SemEval is a series of international natural language processing (NLP) research workshops whose mission is to advance the current state of the art in semantic analysis and to help create high-quality annotated datasets in a range of increasingly challenging problems in natural language semantics. Each year’s workshop features a collection of shared tasks in which computational semantic analysis systems designed by different teams are presented and compared.
The 16th edition of SemEval features 12 TASKS on a range of topics, including tasks on idiomaticy detection and embedding, sarcasm detection, multilingual news similarity, and linking mathematical symbols to their descriptions. Several tasks are multilingual, and others ask for multimodal approaches
Our team’s members choose two tasks from the 12 tasks list:
- Task 1: CODWOE – COmparing Dictionaries and WOrd Embeddings: The CODWOE shared task invites to compare two types of semantic descriptions: dictionary glosses and word embedding representations. Are these two types of representation equivalent? Can we generate one from the other?
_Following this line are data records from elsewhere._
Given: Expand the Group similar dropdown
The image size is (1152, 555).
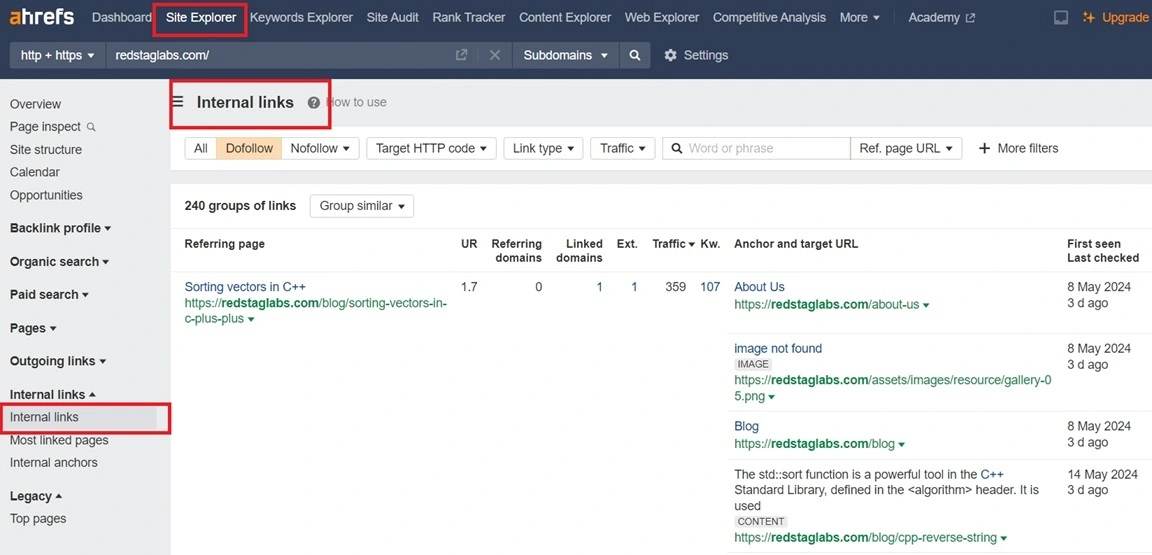Looking at the screenshot, I should [x=362, y=206].

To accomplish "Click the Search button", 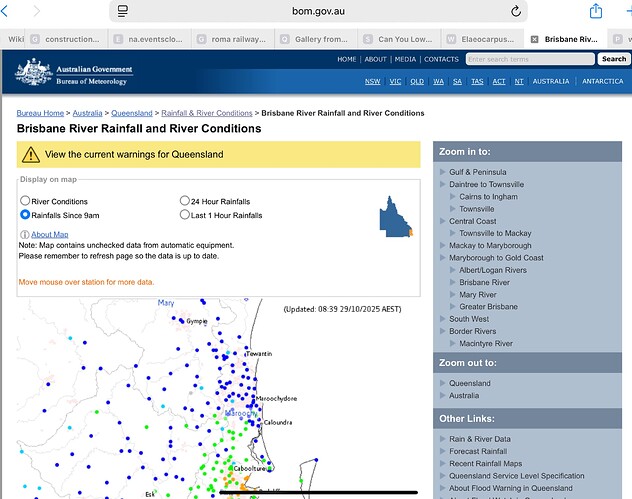I will 613,59.
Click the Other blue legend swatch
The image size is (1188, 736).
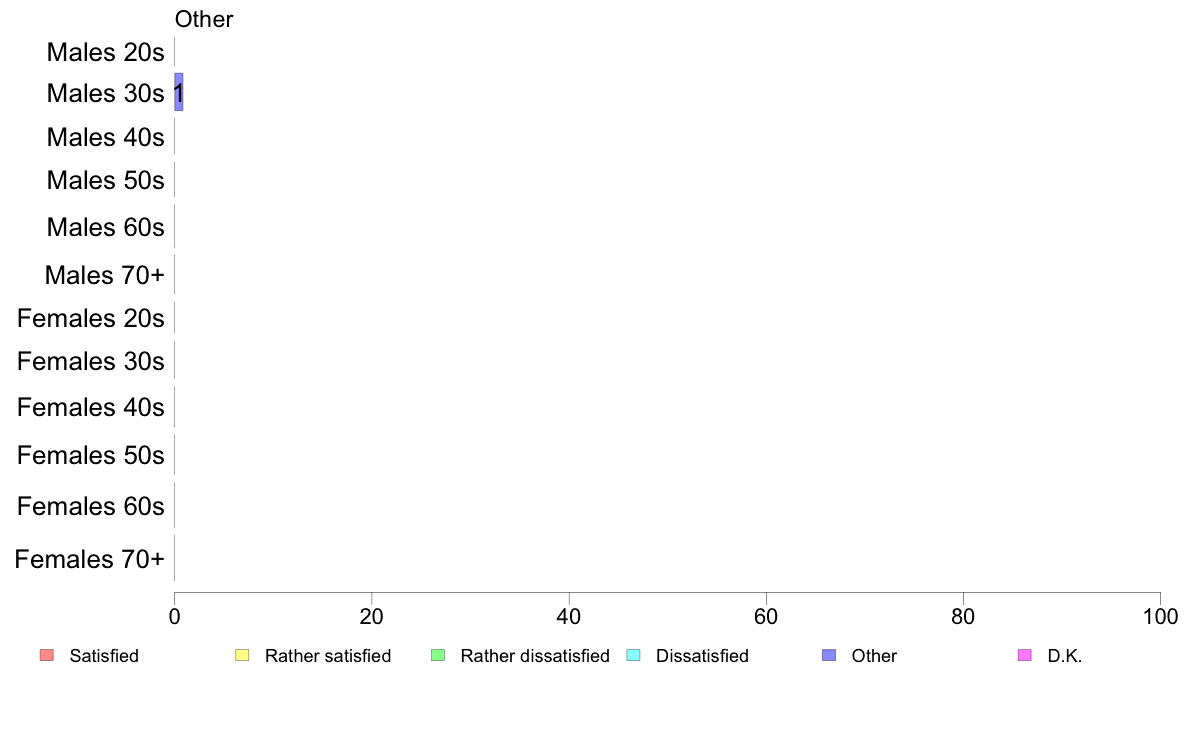829,655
- Task 8: Multilingual news article similarity: The difference to document similarity as it is usually conceived: Here, we are interested in the real world-happenings covered in the news articles, not their style of writing, political spin, tone, or any other more subjective “design decision” imposed by a medium/outlet. The main sub-dimensions of similarity are Geolocation, Time, Shared Entities, Shared Narratives. This allows to assess to what extent outlets write about “the same things”.
They choose those tasks because they are directly linked to several problematic meets in the DRIT about semantic representation of textual elements.
The calendar is the following:
- 10th of January 2022: Beginning of the evaluation
- 31st of January 2022: End of the evaluation
- 23rd of February 2022: Submission of scientific articles
- 31st March 2022: Notification to authors
If the team is selected, they’ll have the opportunity to take part to the NAACL (Annual Conference of the North American Chapter of the Association for Computational Linguistics) workshop plan for summer 2022 in Seattle, Washington. A great opportunity to meet other scientists from all over the world and exchange knowledge.
Our team members who take part to the challenge are Mokhtar Boumedyen BILLAMI, Christophe BORTOLASO, Sébastien DUFOUR, Camille GOSSET, Julien BRETON, Mehdi KANDI, Youssef MILOUDI, Lina NICOLAIEFF, Karim BOUTAMINE and Nihed BENDAHMAN.